Wilder didn’t think there was judgment in his tone, so he shrugged. “I mean, not legally, but yes. Isaac works downtown, and Liam has a mechanic shop about a mile up the road.” He pulled up next to Will’s truck and put the car in park. “Will is sort of… he just does whatever strikes his fancy.”

“Sounds familiar,” Luca said, but he didn’t sound happy about it.

“Not what you were looking for?”

“I wanted to find some sort of direction. And I know that makes me sound like some middle-aged white woman in some Venetian villa after her second divorce, okay?”
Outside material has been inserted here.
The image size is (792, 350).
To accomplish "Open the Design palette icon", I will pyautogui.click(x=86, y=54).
Wilder’s lips twitched. “Okay.”

“But I actually am…” He stopped and let out a frustrated growl, dragging hands through his hair and disordering it with all the product. He looked wild and a little terrified, and somehow it made him even more attractive, which sent Wilder’s stomach into a spin. “I don’t think I’m going to find that missing piece of me on a fucking farm. I just wanted to meet some people and find out how they managed it.”

At that, Wilder softened entirely. It was the first time Luca said anything that made sense, the first time he spoke with real substance. “The fact that Will does whatever he wants doesn’t mean he spent his life like you. I don’t know him that well, but we’ve spent some time together, and I know he used to be a college professor before his husband left him. Then his dad died, and he inherited this piece of a preserve a couple hours from here where he herded Scottish cows and did rafting tours on the Chattahoochee.”
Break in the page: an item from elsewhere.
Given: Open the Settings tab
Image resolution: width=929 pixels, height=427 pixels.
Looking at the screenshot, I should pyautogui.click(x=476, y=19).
“And then he got married to two men and bought a ranch outside of Savannah?” Luca asked, only slightly mocking.

“Something like that. I think Will does whatever he wants because his life has meaning outside of traditional work.”

Luca sighed and ran his fingers through his hair again, this time putting it flatter. He had that effortless bedhead look of a man years younger than he was, and Wilder wondered if there was any real, lived life inside him.
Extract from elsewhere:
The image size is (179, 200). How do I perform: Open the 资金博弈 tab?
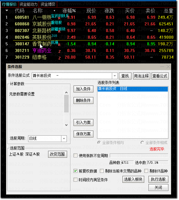click(x=48, y=4)
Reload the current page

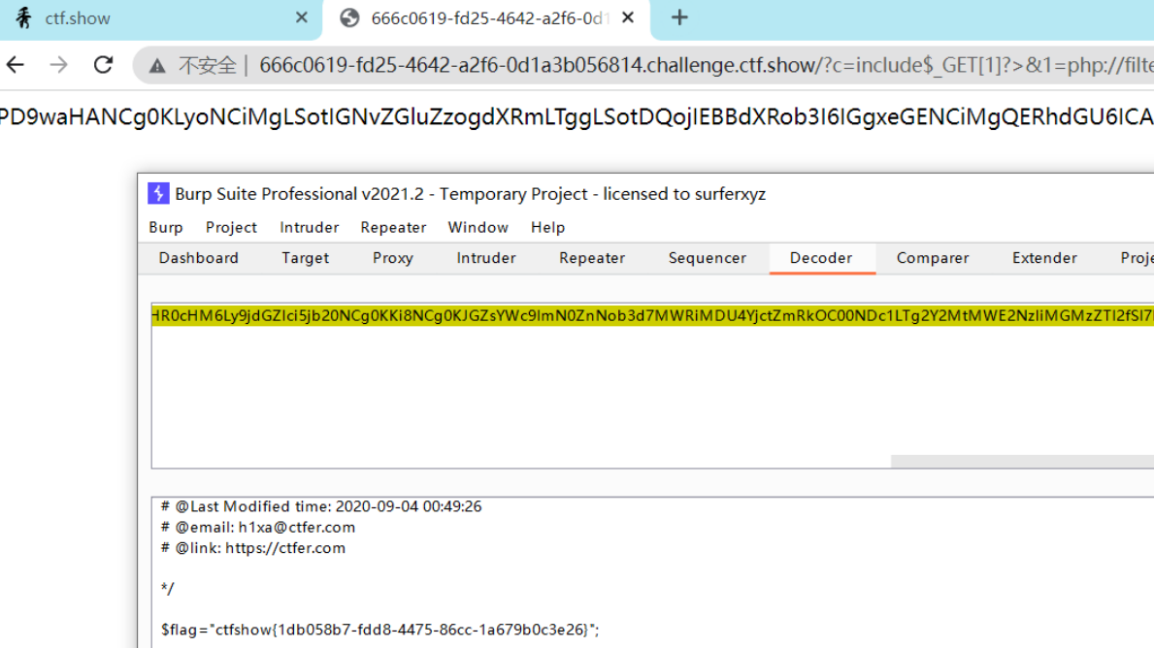click(103, 65)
“I don’t know if I want that.”

Wilder laughed and reached over, gently squeezing Luca’s shoulder. “I didn’t ask you out here so you could find a way to be like Will. You said you wanted to get your hands dirty, and this just seemed like a good start.”

Licking his lips, Luca’s gaze moved out the front windshield, then back to Wilder before lifting his hands. ‘Fine. Let’s do this.’

Wilder smiled and opened his door, climbing out and not bothering to wait and see if Luca was going to follow.

CHAPTER 9

Luca had never been so grateful to see a bag of frozen peas before in his life, and it also might have been the first time he wanted to cringe as an incredibly attractive man was reaching for his dick. The pain of taking a cow’s hoof to the balls was something he had never imagined before, and as embarrassed as he should have been for turning his head and vomiting what little breakfast he’d managed that morning, there wasn’t anything he could have done.

The only thing saving him in that moment was the fact that no one was laughing. Wilder looked horrified, and Will looked both resigned and apologetic as he managed to corral Dottie into what he called the ‘shame corner’ of the barn—a little fenced off area that had blankets and a nice fat salt lick.

Luca hadn’t had much time to investigate any of it before disaster struck.

Will had met them outside at the paddock gate, looking a little bit like a lumberjack with his flannel shirt and his wash of grey-streaked hair. His thick beard stretched around his big grin as he extended his hand, and he seemed enthusiastic to show Luca around.

They got as far as the barn entrance when he heard a horrible squawking sound, then the cow went running like she’d been spooked. She was coming right at him, and he attempted to get out of the way, but he managed to be at the exact right angle at her backside when she kicked out.

He heard Wilder make a noise and Will shout, “No!” but he didn’t understand why until he was suddenly on the ground, entirely unable to take a full breath.

The pain radiated down to his toes, and for a moment, he wasn’t sure he’d ever be able to get up again. Eventually, though, Wilder got him up to a bench just inside the building, and Will hurried out, returning with frozen peas that sat resting against his aching crotch and soothing it less than he’d hoped.

“I think you should go to the ER,” Wilder said after a beat.